What do you do and how is that linked to rewilding?
I am a professional field mycologist specialising in the conservation of fungi, and I work as a self-employed consultant on a variety of rewilding projects across the UK. My role involves conduction fungal biodiversity surveys and monitoring, using field identification skills as well as DNA approaches to study how fungi are recovering as the rewilding process unfolds. Because fungi are highly interdependent with plants and animals and are dynamic in nature, traditional conservation measures that focus on preserving areas in which important fungi are found may not be sufficient to prevent their decline, especially if there are other missing elements of the ecosystem. I take my experience in fungal ecology to help rewilding projects develop strategies for preserving fungal diversity, and help them understand how that fungal diversity in turn supports the rest of the ecosystem.
What is your background?
I studied for a MSc in Plant and Fungal Taxonomy, Diversity, and Conservation at the Royal Botanic Gardens, Kew and Queen Mary University of London and have previously worked as a science teacher in a secondary school.

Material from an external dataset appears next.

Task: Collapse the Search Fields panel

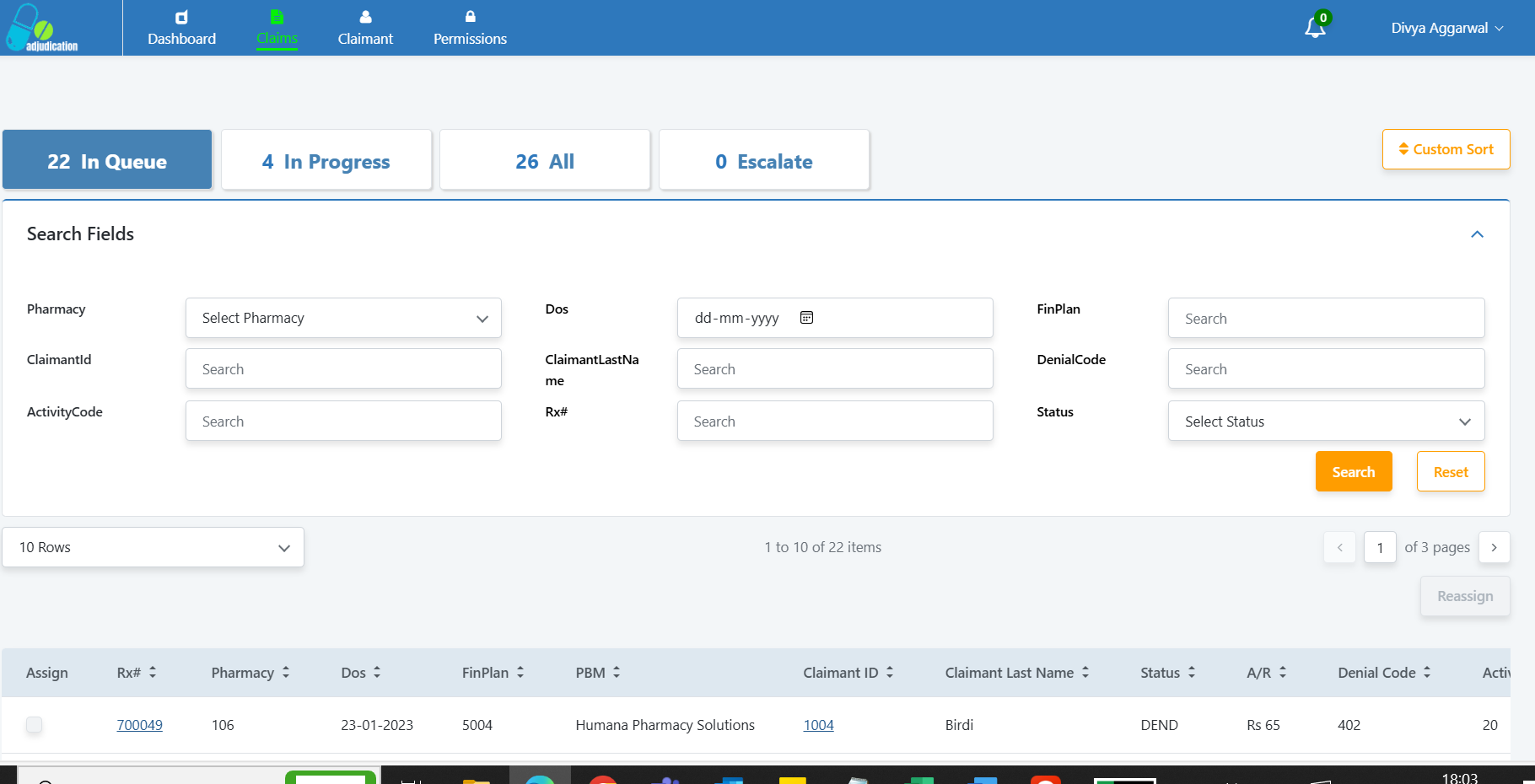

When and how did you got involved in rewilding for the first time?
Like many people, my initial inroad to rewilding was the book Feral by George Monbiot, which immediately resonated with me as a conservation paradigm fit for the 21st century. Coinciding with the time I read that book in my early twenties, I was involved with my university’s mountaineering society and one of our autumn trips had us visit Snowdonia in Wales. On a walk one evening, I found myself in a very peculiar woodland. It was rather damp, the field layer lush with ferns, mosses, and other herbaceous plants, and lichens draped the trees. I was captivated by this habitat which I’ve never experienced before, and it was many years before I realised I had entered a remnant of an Atlantic rainforest. Since then, the preservation and restoration of oceanic woodlands and their fungi has been the driving force behind my interest in rewilding, and I am now involved with multiple rainforest projects, studying their fungal diversity.
Do you have any suggestions for a young person that wants to get involved with rewilding?
My biggest piece of advice would be to consider rewilding like one would consider any ecosystem: as composed of numerous interacting and interrelated components that give rise to the whole. Oftentimes we may get sidetracked by assuming that rewilding work only involves the reintroduction of charismatic megafauna, or having to own land as a prerequisite, but the truth is that it is a holistic approach to nature recovery that needs multiple skillsets – including soft skills such as communication – and requires specialists with knowledge across many taxonomic groups, not just animals! It’s up to you to analyse the direction that rewilding is heading as a movement, and figure out how your unique interests and skills can be of value to it.